液化情愛




 無理矢理口をあけられて、押さえつけられた髪を握られるが痛みに呻く暇もない。
 視線をちらと這わせど、そこにいるのは伏して動けぬ者ばかり。
 否、動くなと命じた者ばかり。
 彼らは、主の――己の命を一番に考えてしまう。
 己の命を最優先に、してくれてしまう。
 それでは駄目なのだ。
 自分がいるなら、彼らがいなければならない。
 そうでなければ、生き抜けない。
 だから動くなと命じ、命令違反は赦さないと厳重に鍵をかけた。
 濃い紫の視線が上がる。
 見つめ返す瞳もまた、紫。とはいえ、男のほうが瞳の色は若干薄いだろうか。
 笑みをたたえる、優しげで穏やかで柔らかい笑み。
 だが、裏腹に男の酷薄さも見えるようで。
 ルルーシュは、嫌悪で胸がいっぱいになった。
「飲みなさい、ルルーシュ」
 促すように、手袋を外さない方の手で頬をなでられた。
 途端、逃亡を企てた際出来た顔の青あざを強く圧迫され痛みに低く声を漏らす。
 けれども気にせず、さぁ、とだけ、シュナイゼルは促してきた。
 どう、逃げるべきだ。
 この不快感から、この嫌悪感から、この場から、この男から。
 いくつもの分岐を可能にする平行思考が、フル稼働していく。
 状況は最悪に最悪を重ねてもまだ足りぬほど。
 己の騎士は動けぬまま、床に這い伏せるしか術がない。
 後ろはグラストンナイツの一人に、腕を捻られ纏め上げられている。
 膝を折らされた格好。
 一人でこの状況を抜けきらねばならぬとわかっていて、けれど出てきた三十八の選択肢は何れも己一人では到底無理なことだった。
 屈する恥辱に、目の前が赤く染め上がっていたのはつい五分も前の話。
 屈強な彼らを退ける法など、彼は持ち合わせていない。
 否、たった一つ。
 手段はあるけれども、果たして使って良いのか迷う。
 一瞬で大勢にかけられるわけではなく、背後にいる男には確実にかけられない。
 視線があっていなければ、たとえ任意ではなく発動する形になってもかけることは難しい能力―――ギアス。
 嗚呼、なんて勝手の悪い。
 幾度となくこの力に助けられてきた身ではあったけれど、最大の窮地である今活用できないのであれば意味がない。
 腹の底で、もう一度能力に対して短い罵倒を叩き付けた。
 与えてくれた魔女に対するものではないのは、己の資質を厭うてのことか。
「ルルーシュ」
 最終通告と知って、開けた口から舌が差し出される。
 乗せられたのは、男の手から注がれた赤い液体。
 なにか知っているために、舌に乗った瞬間に湧き上がる痛烈なエグ味に柳眉を寄せた。
「残さずに。一滴たりと、残さずに、飲みなさい。ルルーシュ」
 片手ですくった程度の量のはずなのに、延々と垂れ流されているような不快感に、無理とわかっても顔を背けようとする。

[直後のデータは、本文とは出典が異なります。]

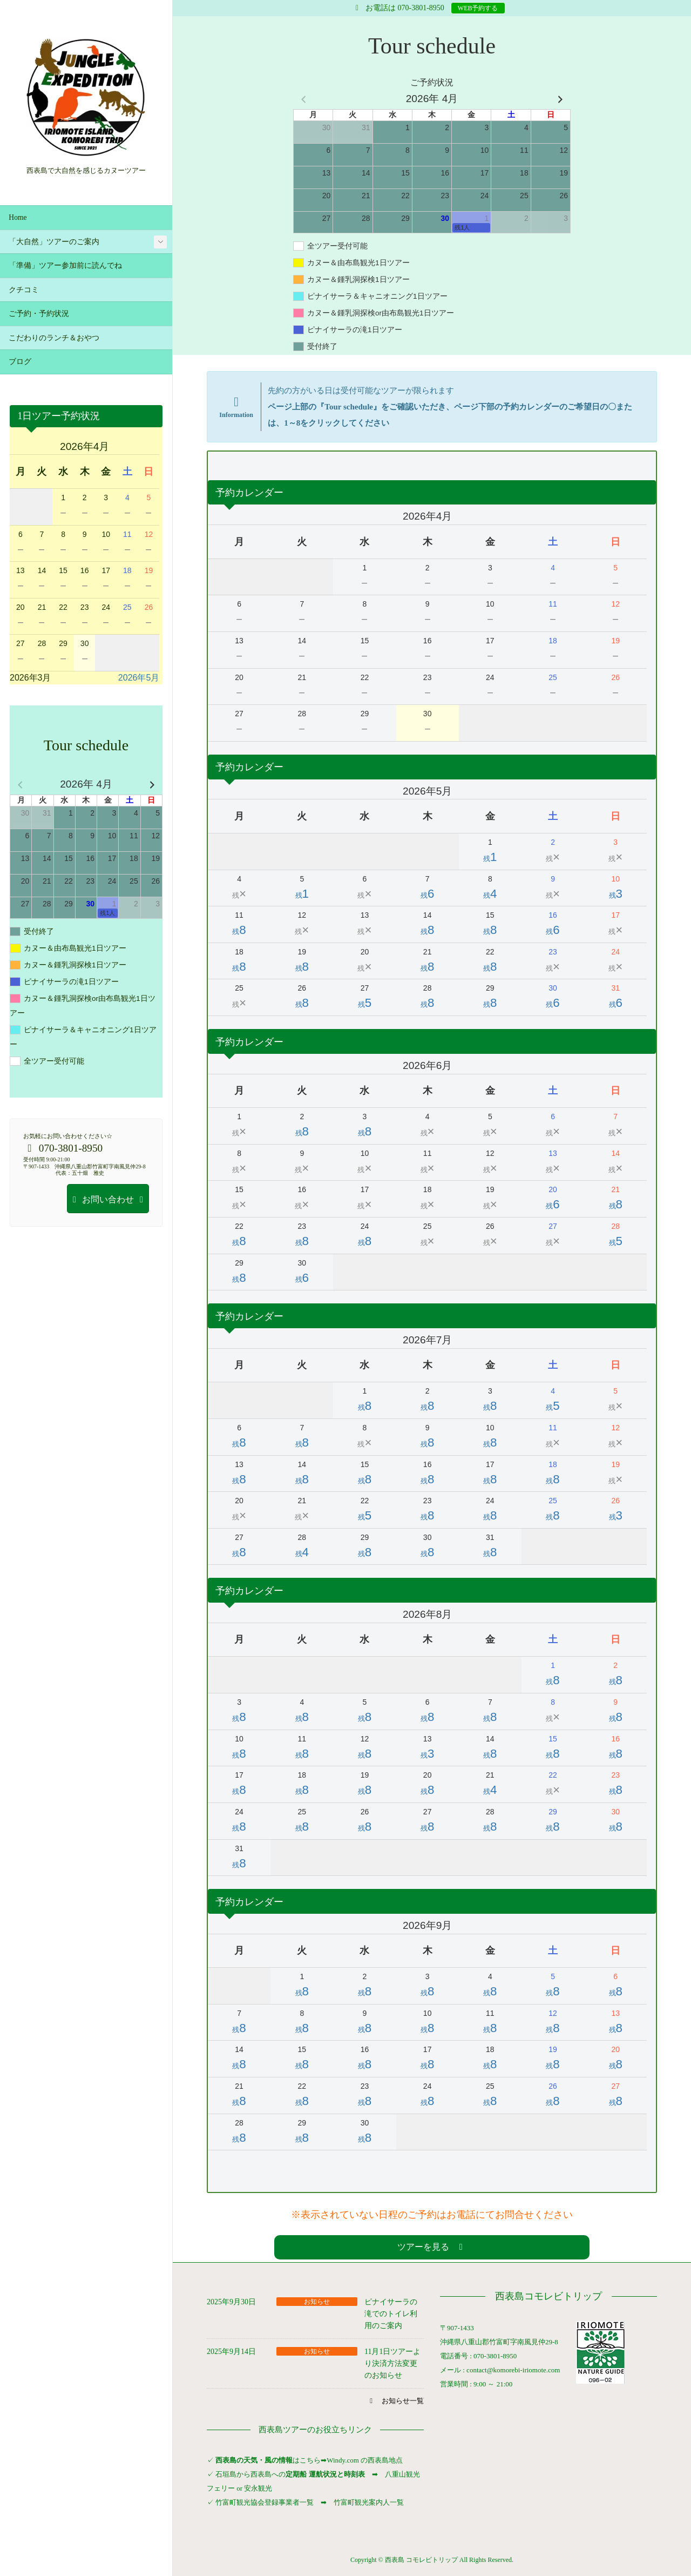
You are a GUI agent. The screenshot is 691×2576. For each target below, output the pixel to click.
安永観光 (257, 2488)
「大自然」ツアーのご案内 (54, 242)
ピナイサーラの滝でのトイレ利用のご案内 (390, 2314)
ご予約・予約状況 (39, 314)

 けれど、視線一つで押さえつける術を持つ男にそれは無力で、直ぐさまより強い圧力で押さえ込まれた。
「交じり合った液体を、二つに分離することは出来ない」
 一つに混ぜてしまった時点で、それはもう分けられない。
 ミックスジュースを、それぞれの果汁に分けられないのと同じ論理だ。
 混ざり合った瞬間から、それはひとつのものになる。
―――ならば、血を含まされたらどうなるというのだ。
 望んで口にしたならば、相手を己のものにする手段ともとれるが、これは違う。
 無理矢理口にさせられた場合、相手に従属することになりはしないか。
 不快と、嫌悪。憎悪を孕ませて、冷笑し続ける男を見つめやる。
 彼は、楽しそうだった。
 どこも楽しそうではないけれど、けれど楽しそうだった。
「私に内から侵入され。君の中に消化され、昇華されていく気分はどうだい。ルルーシュ」
 造花のように笑う義兄の顔に、唾でも吐きつけたい気分に襲われる。
 正気と狂喜に染め上げる、男の顔は純然たる充足感を現していた。
「愛しているよ」
 囁く声は、ルルーシュの身の内に駆け巡る。
 含まされた血に、共振して響いた。



***
 なにが書きたかったのかわかりません。(待
 うんまぁ、流石にそろそろネタもなくなりそうなのでなにか考えます。
 流血万歳、DV歓迎、リアルは本当に暴力反対ですからご安心下さい。